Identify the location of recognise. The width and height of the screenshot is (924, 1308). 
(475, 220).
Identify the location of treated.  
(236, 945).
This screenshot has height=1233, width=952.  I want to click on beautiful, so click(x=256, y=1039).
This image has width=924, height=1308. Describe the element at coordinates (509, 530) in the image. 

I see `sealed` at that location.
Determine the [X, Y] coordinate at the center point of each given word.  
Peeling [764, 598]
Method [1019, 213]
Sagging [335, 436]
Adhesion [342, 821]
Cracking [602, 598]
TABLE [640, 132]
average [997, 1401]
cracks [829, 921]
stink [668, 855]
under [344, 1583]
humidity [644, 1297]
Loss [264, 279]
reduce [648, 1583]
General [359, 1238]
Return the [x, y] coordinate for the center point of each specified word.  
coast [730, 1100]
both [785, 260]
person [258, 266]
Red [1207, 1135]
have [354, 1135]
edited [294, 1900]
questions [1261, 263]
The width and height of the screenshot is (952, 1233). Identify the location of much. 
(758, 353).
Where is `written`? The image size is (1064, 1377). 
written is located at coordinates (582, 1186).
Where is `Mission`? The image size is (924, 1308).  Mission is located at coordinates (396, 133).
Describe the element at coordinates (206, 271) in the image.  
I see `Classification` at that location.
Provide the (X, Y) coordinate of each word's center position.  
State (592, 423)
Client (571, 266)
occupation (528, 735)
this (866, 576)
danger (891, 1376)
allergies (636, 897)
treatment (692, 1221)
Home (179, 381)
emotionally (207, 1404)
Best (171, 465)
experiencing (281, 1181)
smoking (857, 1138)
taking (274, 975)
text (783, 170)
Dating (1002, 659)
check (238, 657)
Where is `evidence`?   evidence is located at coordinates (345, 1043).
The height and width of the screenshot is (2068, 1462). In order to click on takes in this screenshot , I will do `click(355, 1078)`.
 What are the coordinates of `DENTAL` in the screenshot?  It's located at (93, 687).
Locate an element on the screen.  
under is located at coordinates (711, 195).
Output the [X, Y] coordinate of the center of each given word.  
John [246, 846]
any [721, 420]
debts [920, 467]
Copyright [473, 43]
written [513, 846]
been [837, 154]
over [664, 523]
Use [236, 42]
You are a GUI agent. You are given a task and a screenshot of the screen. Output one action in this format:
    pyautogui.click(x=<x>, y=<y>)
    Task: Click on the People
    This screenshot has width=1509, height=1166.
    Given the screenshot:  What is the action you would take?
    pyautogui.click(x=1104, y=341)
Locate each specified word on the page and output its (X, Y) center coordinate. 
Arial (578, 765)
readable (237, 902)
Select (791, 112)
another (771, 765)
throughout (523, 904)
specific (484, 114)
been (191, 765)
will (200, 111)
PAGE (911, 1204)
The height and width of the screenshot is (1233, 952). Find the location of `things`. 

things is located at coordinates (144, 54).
◇ ◇ ◇ ◇
[TASK INSTRUCTIONS]
Rewrite the material from the line containing "Return the [x, y]" through the line containing "been (191, 765)", inclusive, with "screenshot" replaced by "screen capture" and everything else left as it is. Give only those lines.

[SOLUTION TO THE PROBLEM]
Return the [x, y] coordinate for the center point of each specified word.  
coast [730, 1100]
both [785, 260]
person [258, 266]
Red [1207, 1135]
have [354, 1135]
edited [294, 1900]
questions [1261, 263]
The width and height of the screen capture is (952, 1233). Identify the location of much. 
(758, 353).
Where is `written`? The image size is (1064, 1377). 
written is located at coordinates (582, 1186).
Where is `Mission`? The image size is (924, 1308).  Mission is located at coordinates (396, 133).
Describe the element at coordinates (206, 271) in the image.  
I see `Classification` at that location.
Provide the (X, Y) coordinate of each word's center position.  
State (592, 423)
Client (571, 266)
occupation (528, 735)
this (866, 576)
danger (891, 1376)
allergies (636, 897)
treatment (692, 1221)
Home (179, 381)
emotionally (207, 1404)
Best (171, 465)
experiencing (281, 1181)
smoking (857, 1138)
taking (274, 975)
text (783, 170)
Dating (1002, 659)
check (238, 657)
Where is `evidence`?   evidence is located at coordinates (345, 1043).
The height and width of the screen capture is (2068, 1462). In order to click on takes in this screen capture , I will do `click(355, 1078)`.
 What are the coordinates of `DENTAL` in the screen capture?  It's located at (93, 687).
Locate an element on the screen.  
under is located at coordinates (711, 195).
Output the [X, Y] coordinate of the center of each given word.  
John [246, 846]
any [721, 420]
debts [920, 467]
Copyright [473, 43]
written [513, 846]
been [837, 154]
over [664, 523]
Use [236, 42]
You are a GUI agent. You are given a task and a screen capture of the screen. Output one action in this format:
    pyautogui.click(x=<x>, y=<y>)
    Task: Click on the People
    This screen capture has width=1509, height=1166.
    Given the screen capture:  What is the action you would take?
    pyautogui.click(x=1104, y=341)
Locate each specified word on the page and output its (X, Y) center coordinate. 
Arial (578, 765)
readable (237, 902)
Select (791, 112)
another (771, 765)
throughout (523, 904)
specific (484, 114)
been (191, 765)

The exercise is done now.